* _Supplied text_:
* Begin *
There is a fascination with stamps that has galvanized artists time and time again. Miniature pictures attached to an envelope guaranteeing delivery of everything from a gracious thank you note to a mundane bill payment to any place around the globe—it is stunning when you think of it. Serendipitously, in my week of good mail, I stopped by Powell’s Book Store on my way home from work and came upon a book by Cabinet, one of my favorite art and culture journals. The Book of Stamps was a project that commissioned artists to create sets of stamps all of which are then cleverly reproduced twice – once as pages of perforated, glue-backed, tear-out stamps and once as a permanent page of the book itself. The artists’ responses ranged from an Arcimboldi-style stamp man whose face fills the sheet with each stamp only representing a part, to a set whose pictures all were of materials that cannot be shipped through the mail.
The Radio Post
So now that I have my Book of Stamps, I have to decide if I am willing to tear out these miniature pieces of art and use them on things, which is no easy prospect for someone who loves the integrity of things. Of course I realize the integrity of this publication is to be deconstructed by its reader, but I still hate to tear out the stamps. Conceptually I like the idea but viscerally, I resist. If I do decide to use them, I know the first thing I will do with them: decorate the envelope I will be sending to Denmark requesting a copy of The Radio Post #1. The Radio Post is a publication which you can get for free, but only if you send your request via the post. Write them a letter and they’ll send you a publication (it is all about analogue: radios, lighthouses, recording studios, etc.). Now there is someone who understands the allure of the postal mail.
* End *
Name each topic the passage about stamps and postal mail lists as a subject of The Radio Post.

* _Data provided_:
* Begin *
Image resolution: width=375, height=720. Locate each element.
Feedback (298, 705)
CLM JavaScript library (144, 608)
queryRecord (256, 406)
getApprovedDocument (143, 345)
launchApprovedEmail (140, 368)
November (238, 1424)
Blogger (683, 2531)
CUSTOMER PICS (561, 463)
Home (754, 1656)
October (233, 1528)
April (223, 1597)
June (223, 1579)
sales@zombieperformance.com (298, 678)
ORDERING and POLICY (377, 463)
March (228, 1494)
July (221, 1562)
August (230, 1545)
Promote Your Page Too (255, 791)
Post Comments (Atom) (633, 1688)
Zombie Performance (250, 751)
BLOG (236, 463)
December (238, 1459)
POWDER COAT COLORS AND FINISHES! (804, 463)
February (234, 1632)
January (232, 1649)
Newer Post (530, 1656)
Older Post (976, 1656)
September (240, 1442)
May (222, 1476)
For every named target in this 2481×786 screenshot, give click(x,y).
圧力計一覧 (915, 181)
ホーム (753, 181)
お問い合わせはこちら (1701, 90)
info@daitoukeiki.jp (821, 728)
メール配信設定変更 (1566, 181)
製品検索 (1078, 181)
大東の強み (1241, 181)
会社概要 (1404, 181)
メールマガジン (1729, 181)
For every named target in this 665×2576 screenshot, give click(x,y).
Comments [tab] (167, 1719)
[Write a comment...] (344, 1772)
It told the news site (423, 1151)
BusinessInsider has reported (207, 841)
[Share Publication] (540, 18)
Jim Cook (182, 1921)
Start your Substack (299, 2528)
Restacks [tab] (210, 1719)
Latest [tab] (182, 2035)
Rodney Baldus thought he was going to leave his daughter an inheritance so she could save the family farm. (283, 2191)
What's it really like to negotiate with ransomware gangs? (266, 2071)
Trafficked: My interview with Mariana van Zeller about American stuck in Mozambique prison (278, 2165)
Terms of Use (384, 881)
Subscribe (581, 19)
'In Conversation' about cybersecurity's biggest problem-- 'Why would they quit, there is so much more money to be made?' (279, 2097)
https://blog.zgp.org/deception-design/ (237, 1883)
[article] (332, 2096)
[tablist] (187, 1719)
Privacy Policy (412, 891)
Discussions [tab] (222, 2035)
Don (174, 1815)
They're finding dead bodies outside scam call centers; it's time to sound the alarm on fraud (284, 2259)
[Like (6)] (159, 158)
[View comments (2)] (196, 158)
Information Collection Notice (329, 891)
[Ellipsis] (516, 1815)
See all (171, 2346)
* End *
* _Exercise answer_:
Radios, lighthouses, and recording studios.